Es gibt eben keine schriftliche Bestätigung für das Verhalten in der DDR. So unter dem Motto „Hat sich als nonkonformistische DDR-kritische Person erwiesen und tauglich für ein Leben in einem Deutschland, das diese Tugenden als die allerhöchsten bewahrt und preist.

Nach dem Streit um die Frage, wer jetzt die Abfälle zum Müllschlucker bringt, fiel uns wieder ein, dass der Ehegatte ja eigentlich eine schriftliche Bestätigung seines Widerspruchsgeistes – noch aus den Zeiten der Diktatur des Proletariats – vorweisen kann.

Und das war so: Nach vielen Jahren Dienst bei der Feuerwehr und vier Jahren Abendoberschule wollte er die Laufbahn, die man für ihn vorgesehen hatte, partout nicht einschlagen. Er wollte nicht Brandursachen-Ermittler werden, er wollte was anderes. Das aber wollten die Vorgesetzten nicht. Also hat er, der ziemlich sture und eigenwillige Feuerwehrmann D. dort alles hingeschmissen. Das war nicht einfach, denn die Feuerwehr war in ihren Strukturen reichlich militärisch.

Er hat es geschafft, aber der Preis war ein entsprechendes Zeugnis. Darin stand u.a.: „H.-P. D. hat die Lehren des Marxismus-Leninismus vermittelt bekommen, aber er wendet sie nicht in der Praxis an“.

Oha, das war ein folgenschweres Verdikt.

Der Personalleiter in dem Datenverarbeitungsbetrieb, der das las, brach in ein verhaltenes Grinsen aus und stellte den unsicheren Kantonisten dann doch ein. Und überhaupt – auch ohne dieses unglaubliche Kainsmal wurde dann noch was aus dem Antimarxisten, der er ja gar nicht war. Seitdem verweist er– im Scherz - immer mal wieder darauf.

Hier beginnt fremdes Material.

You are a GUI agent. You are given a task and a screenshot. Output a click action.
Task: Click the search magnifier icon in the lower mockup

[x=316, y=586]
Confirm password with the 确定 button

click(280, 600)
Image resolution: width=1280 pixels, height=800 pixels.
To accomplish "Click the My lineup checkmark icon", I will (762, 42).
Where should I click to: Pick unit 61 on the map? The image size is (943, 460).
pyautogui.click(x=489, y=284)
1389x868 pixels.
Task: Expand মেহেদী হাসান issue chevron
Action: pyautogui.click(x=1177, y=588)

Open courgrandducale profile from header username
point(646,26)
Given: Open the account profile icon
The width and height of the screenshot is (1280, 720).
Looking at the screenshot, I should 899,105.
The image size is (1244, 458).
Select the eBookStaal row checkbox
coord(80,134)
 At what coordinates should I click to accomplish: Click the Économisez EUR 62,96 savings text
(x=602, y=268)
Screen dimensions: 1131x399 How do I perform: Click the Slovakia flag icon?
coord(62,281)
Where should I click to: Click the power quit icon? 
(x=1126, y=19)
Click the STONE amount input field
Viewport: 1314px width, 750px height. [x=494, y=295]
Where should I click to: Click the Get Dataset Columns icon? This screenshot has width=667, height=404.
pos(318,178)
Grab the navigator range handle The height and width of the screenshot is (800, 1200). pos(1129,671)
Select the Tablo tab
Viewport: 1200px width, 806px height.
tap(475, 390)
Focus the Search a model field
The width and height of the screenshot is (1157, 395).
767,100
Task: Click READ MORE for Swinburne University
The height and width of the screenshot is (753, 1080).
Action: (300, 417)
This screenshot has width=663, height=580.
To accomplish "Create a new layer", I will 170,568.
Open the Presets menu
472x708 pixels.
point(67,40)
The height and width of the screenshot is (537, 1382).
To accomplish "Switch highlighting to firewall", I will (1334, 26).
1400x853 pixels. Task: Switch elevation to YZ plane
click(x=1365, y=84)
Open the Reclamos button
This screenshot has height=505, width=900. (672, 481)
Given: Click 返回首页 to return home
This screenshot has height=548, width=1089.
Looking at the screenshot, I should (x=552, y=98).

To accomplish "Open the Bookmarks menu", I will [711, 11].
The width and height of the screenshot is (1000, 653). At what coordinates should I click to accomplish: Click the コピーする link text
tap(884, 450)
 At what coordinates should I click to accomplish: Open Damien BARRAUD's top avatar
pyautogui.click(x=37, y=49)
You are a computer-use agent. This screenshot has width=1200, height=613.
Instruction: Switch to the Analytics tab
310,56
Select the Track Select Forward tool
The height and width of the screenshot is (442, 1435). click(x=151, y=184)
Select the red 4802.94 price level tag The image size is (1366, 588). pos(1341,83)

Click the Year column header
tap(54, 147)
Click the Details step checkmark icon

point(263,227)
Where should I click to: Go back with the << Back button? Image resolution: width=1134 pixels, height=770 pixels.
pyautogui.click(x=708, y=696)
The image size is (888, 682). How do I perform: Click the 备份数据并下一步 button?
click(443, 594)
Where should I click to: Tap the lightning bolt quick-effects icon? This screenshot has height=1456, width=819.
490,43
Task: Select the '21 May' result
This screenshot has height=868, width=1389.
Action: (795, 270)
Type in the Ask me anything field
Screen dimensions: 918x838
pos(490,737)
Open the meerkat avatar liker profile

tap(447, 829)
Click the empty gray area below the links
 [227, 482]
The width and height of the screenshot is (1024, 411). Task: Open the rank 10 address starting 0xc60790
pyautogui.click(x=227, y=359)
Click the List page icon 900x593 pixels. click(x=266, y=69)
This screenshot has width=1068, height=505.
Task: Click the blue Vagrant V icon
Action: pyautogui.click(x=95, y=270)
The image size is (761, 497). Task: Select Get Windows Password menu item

Weil mir heute aber rebellisch zumute war, wandte ich ein, dass dieses Zeugnis eigentlich der gesamten DDR-Führung hätte ausgestellt werden können. Hätten die mehr von Karlchen Marx verstanden – der Leninismus gilt da weniger – dann hätten sie vielleicht noch so manchen Fehler vermeiden können.

Auch sie wandten den Karl M. nicht in der Praxis an: Sie hätten ja schon im Kommunistischen Manifest nachlesen können: „An die Stelle der alten bürgerlichen Gesellschaft mit ihren Klassen und Klassengegensätzen tritt eine Assoziation, worin die freie Entwicklung eines jeden die Bedingung für die freie Entwicklung aller ist.“ Um Himmelswillen, bloß nich so was.

Lieber haben sie einen, der seine eigene Entwicklung frei bestimmen wollte, zum Anwendungsfeind von Marx erklärt.

Naja, die das geschrieben haben, kannten wahrscheinlich sowieso nur die Dienstordnung der Feuerwehr.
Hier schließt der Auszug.